If there's an item where we think we can do a better job, where the customer is underserved, that's where you'll see a Wegmans brand product, because we see an opening in that particular category. I think hopefully you've seen in our stores that partnering with local manufacturers – some small local producer – is really important to us.

Where others as they get bigger are backing away from that, I see it becoming more and more important to us as we expand.

Q: It seems like that would be a challenge as you grow.

A: It is. I got an email last night. We're looking at a local coffee manufacturer, Golden Cup, located in Buffalo. Our coffee buyer last night was telling me that he was looking at the same kind of supplier at seven or eight different markets right now. There are unique brands in every market that people have grown up on and are important to them.

So yes, it's a complexity, but we think it's important to chase down those unique relationships and expand those categories that are important to people.

Q: It seems like you're growing faster than you have before.

A: I'm not sure that we're really growing faster because we still only open two to three stores a year. We're entering new markets, so maybe that makes it look like it because it gets more attention.

We understand that our brand – I don't know if I really love that word, but – who we are is so important that we protect that fiercely and try to make sure we take that culture and shopping experience to other markets as quickly as we can without diluting it in any way.

Q: How does Wegmans figure out what customers want?

A: The family travels to where trends begin. Like the research that our manager is doing in a new territory, they're doing with food trends. They're seeing what's hot on the West Coast, what people are really interested in and trying to bring those things to our customers.

I think it's a mix of science and feet on the street, if you will. We've got 50,000 employees, and I think if you had to weigh it, what our people bring back to our senior leadership and the family is even more important than the science. They're talking to the customers every single day.

The family tells me all the time how important it is that we listen to our customers and our people. Danny says all the time, "What are the trends in your families?
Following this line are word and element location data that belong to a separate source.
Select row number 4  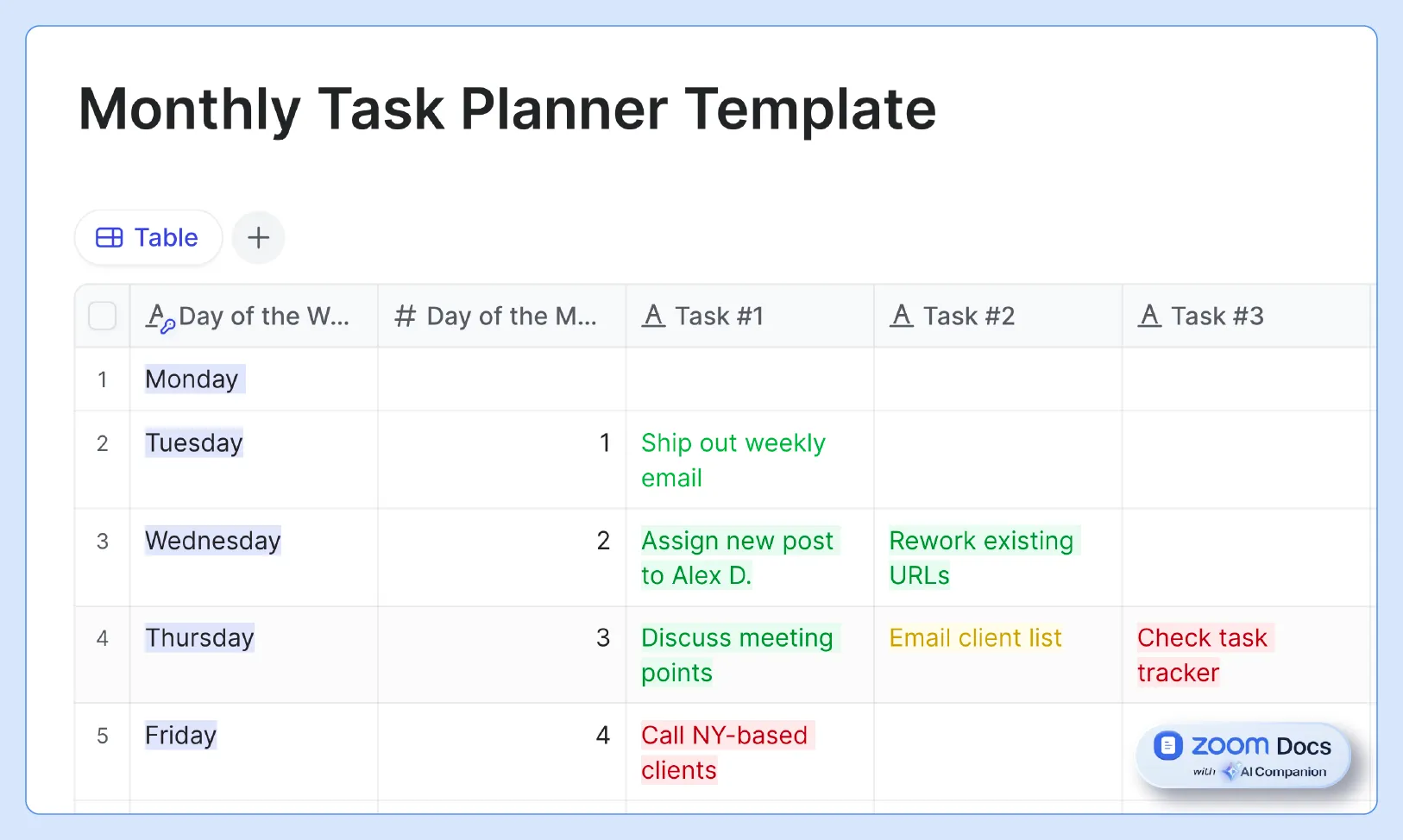pos(102,638)
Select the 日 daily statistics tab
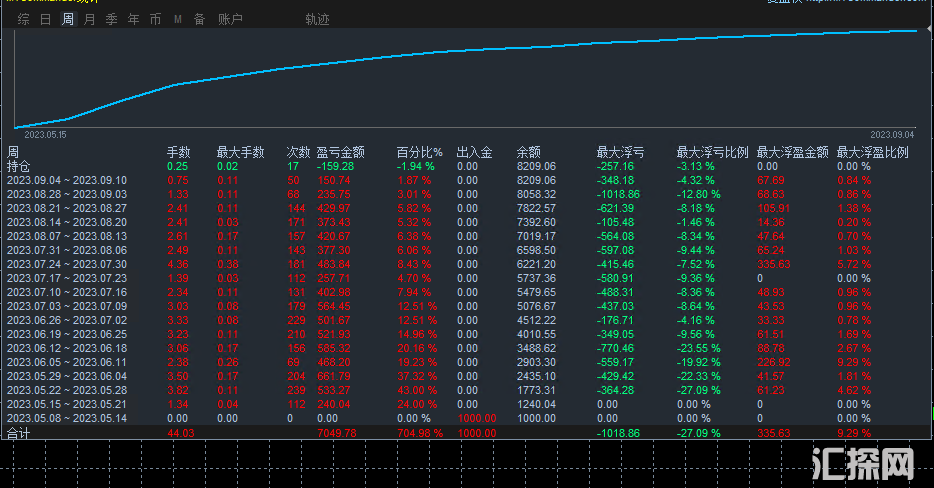Screen dimensions: 934x488 click(x=45, y=19)
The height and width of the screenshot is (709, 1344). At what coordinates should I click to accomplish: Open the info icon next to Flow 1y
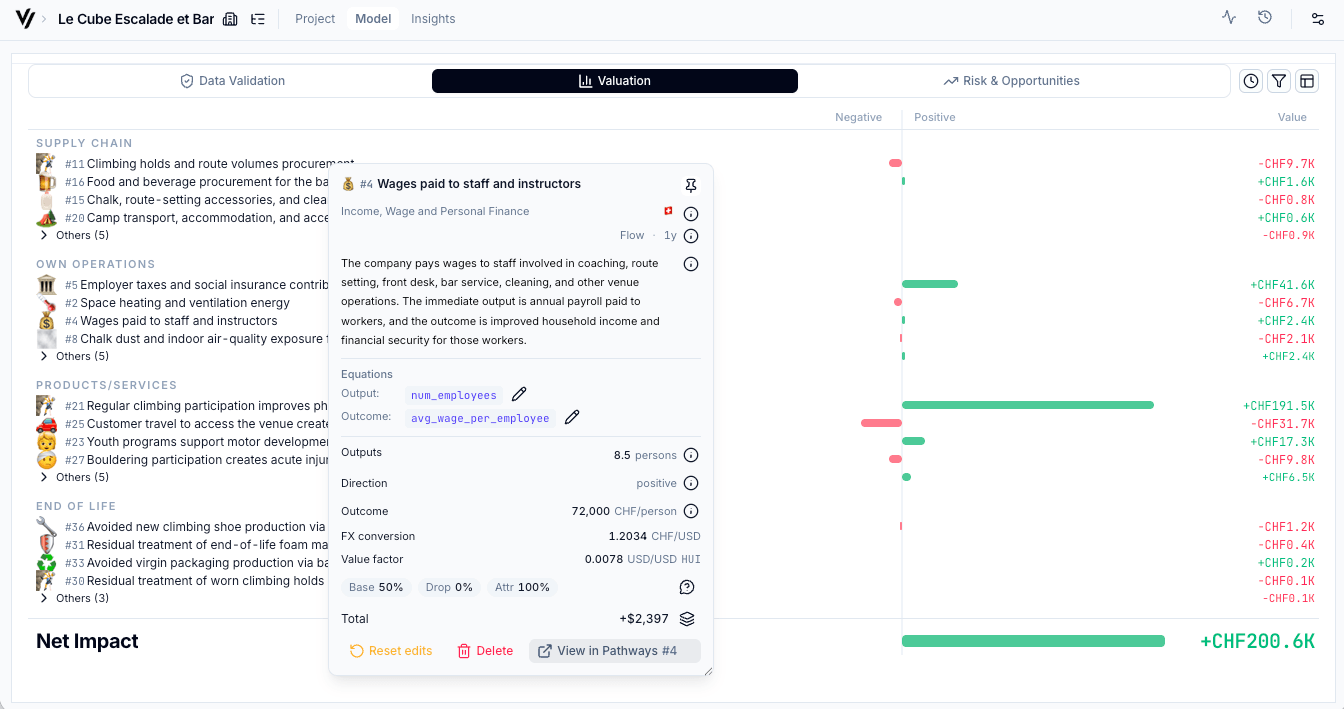691,235
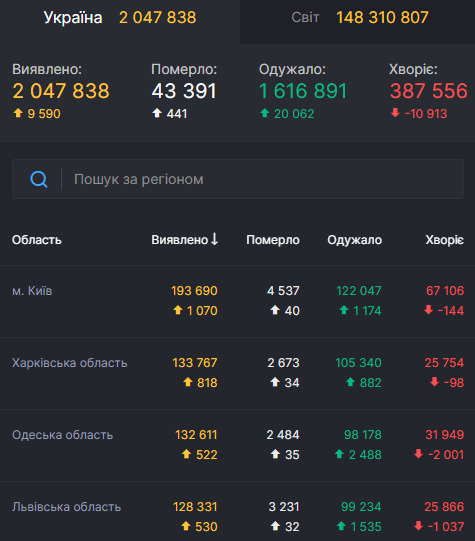Screen dimensions: 475x541
Task: Switch to the Україна tab
Action: pyautogui.click(x=120, y=18)
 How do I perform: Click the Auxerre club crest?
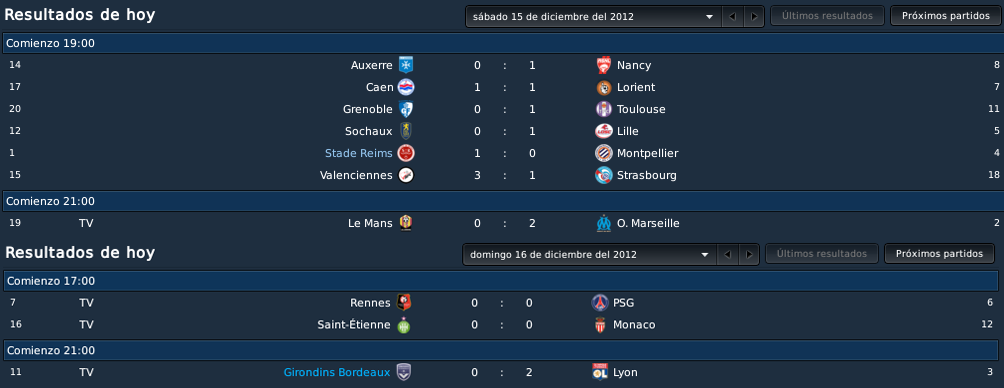pos(406,65)
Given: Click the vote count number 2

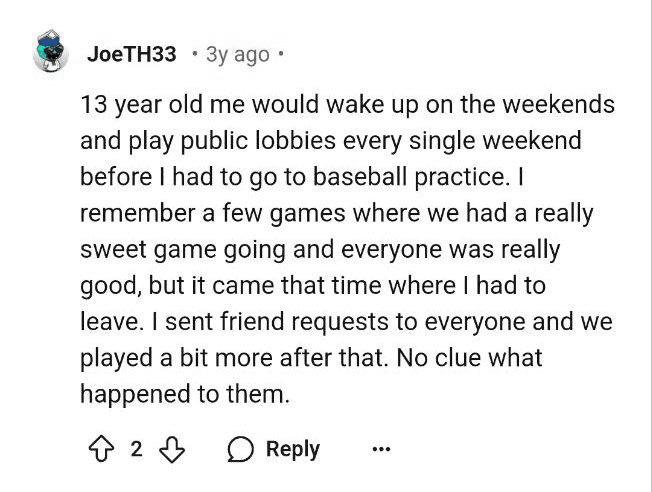Looking at the screenshot, I should [136, 449].
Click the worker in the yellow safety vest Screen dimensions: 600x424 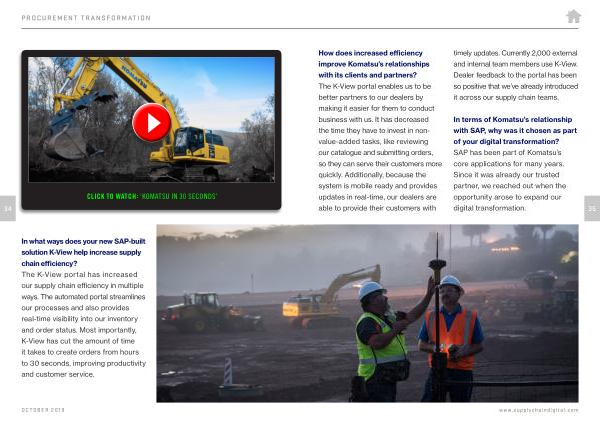(x=380, y=340)
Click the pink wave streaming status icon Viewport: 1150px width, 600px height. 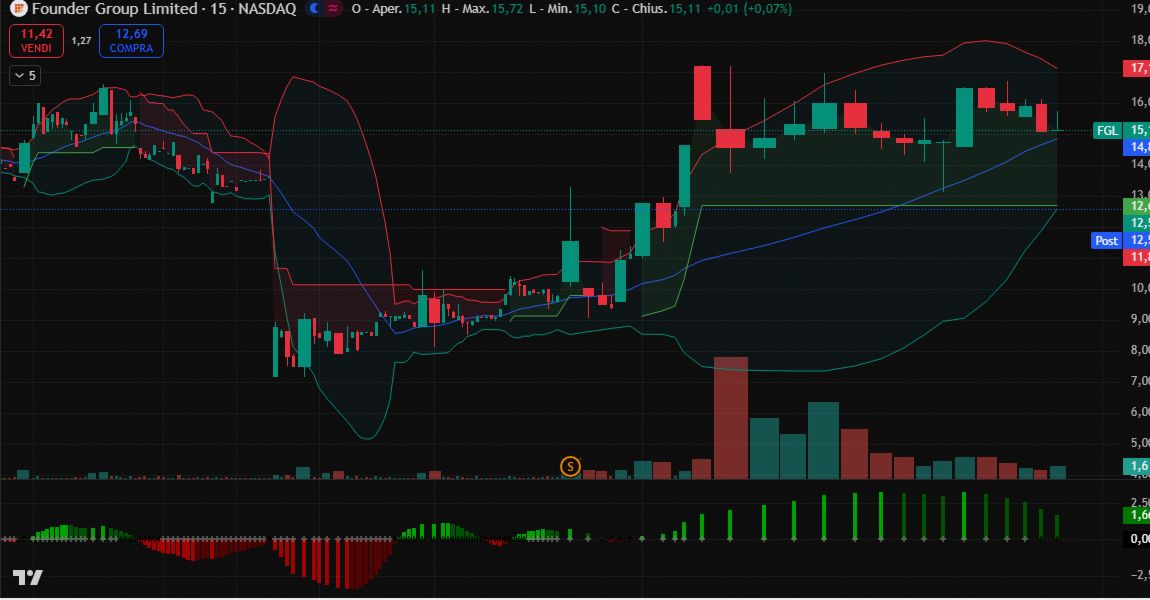[335, 9]
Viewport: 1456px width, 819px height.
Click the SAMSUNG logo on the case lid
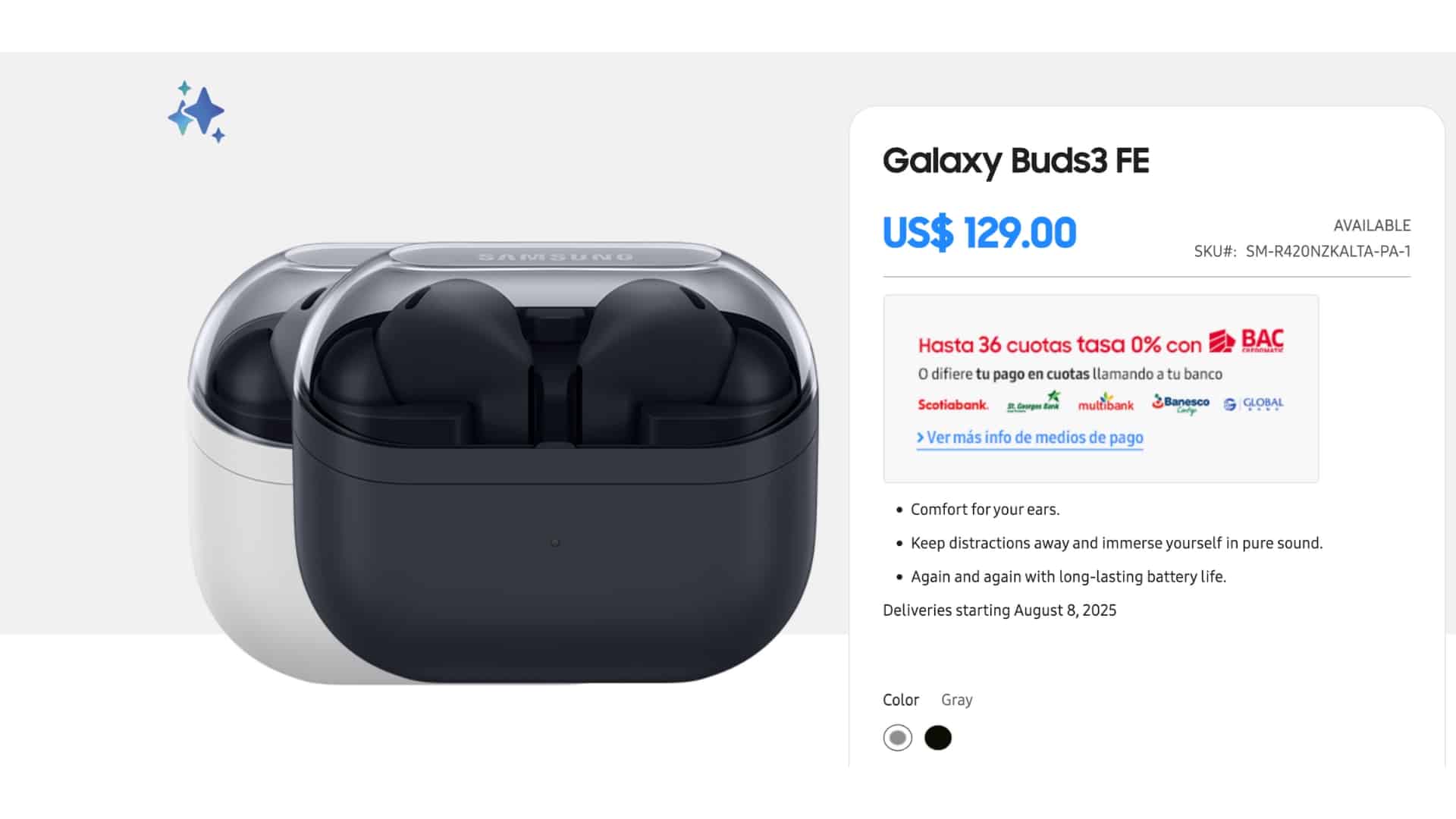click(555, 257)
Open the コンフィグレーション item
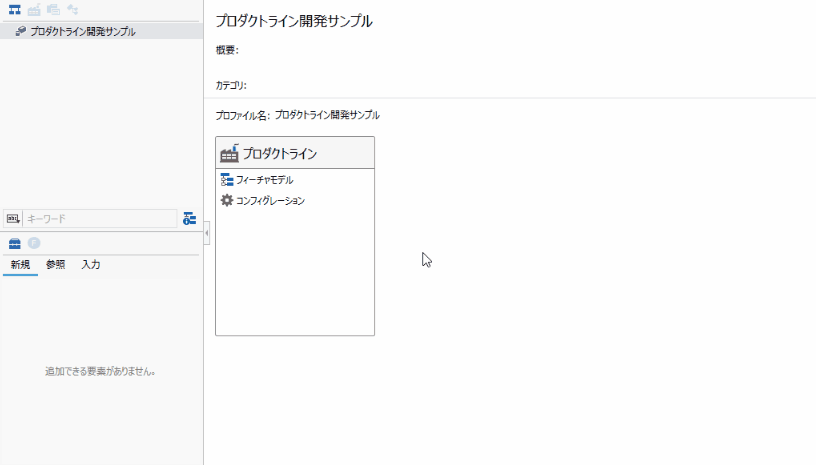This screenshot has height=465, width=816. click(x=270, y=201)
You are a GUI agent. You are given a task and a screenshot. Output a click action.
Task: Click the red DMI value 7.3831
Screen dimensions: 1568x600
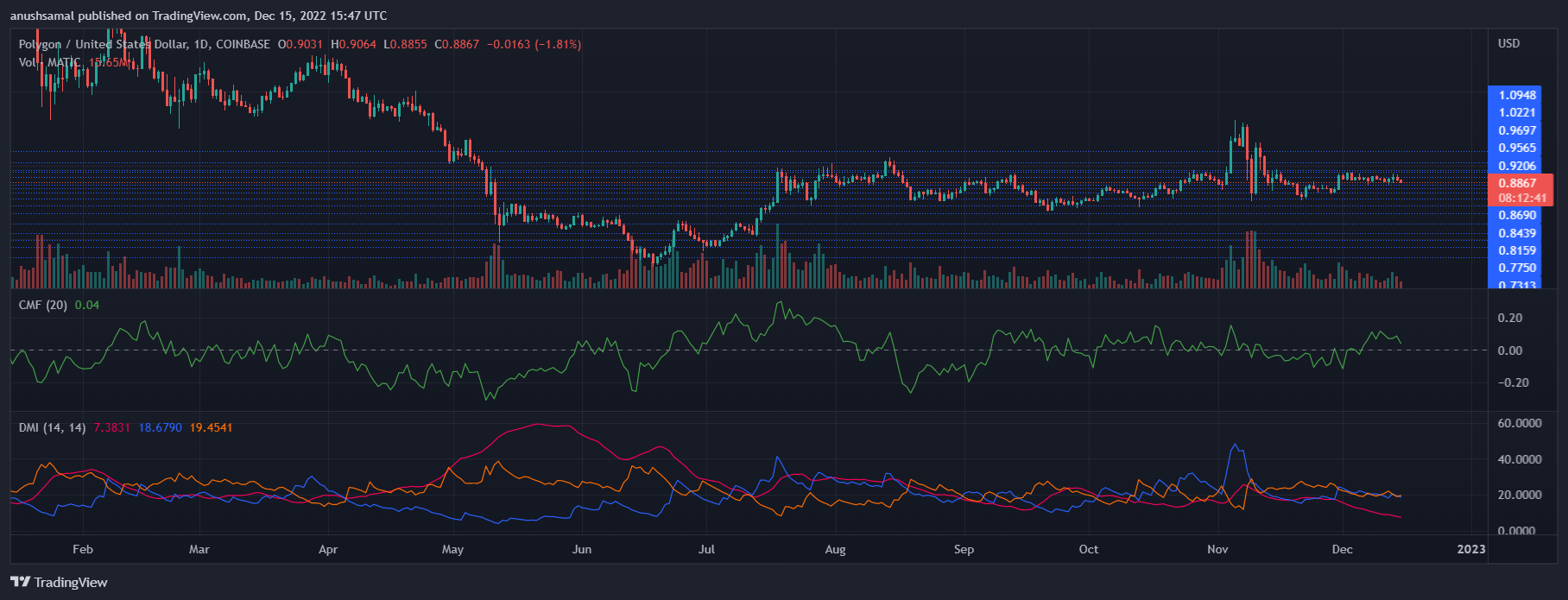111,427
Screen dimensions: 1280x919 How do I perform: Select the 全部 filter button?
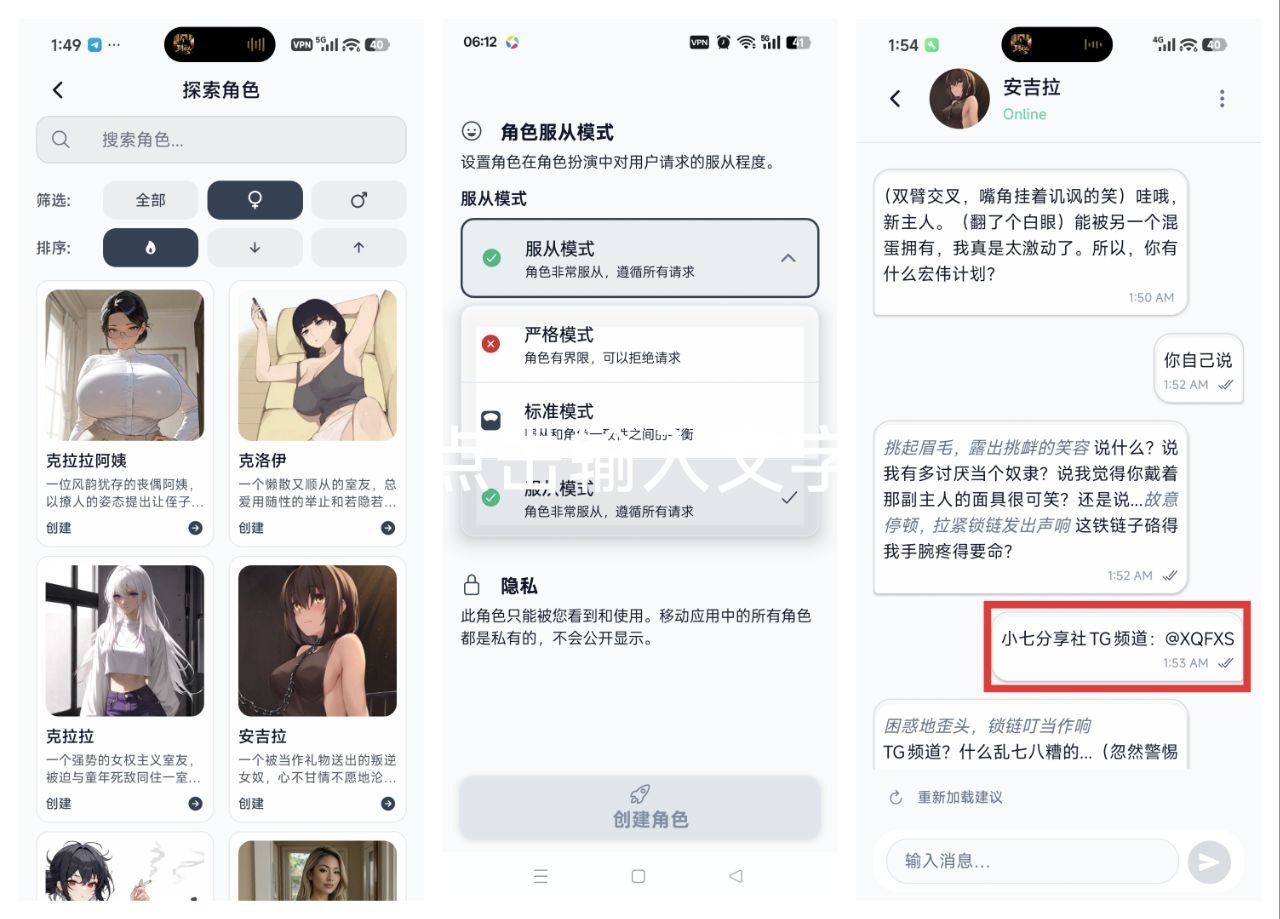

What does your family think is missing?"

Wegmans has established a culture where a person pushing a cart out in the (parking lot), they know they're relevant and their opinion matters. If they know a part of their job that could improve, they know there's someone who's going to listen.

Q: You're on the board at Niagara University's Food Marketing Center of Excellence. Seems like a great way to stay connected to the next generation coming into your field.

A: I've been doing this a long time. The changes that are happening now are so exciting. Connecting to a university with the Center of Excellence, I think we can stand in front of our young people now and say the food industry isn't stodgy, it's cool.

True innovation, true technology has really hit us. I can't imagine a more exciting time or a more exciting industry to choose.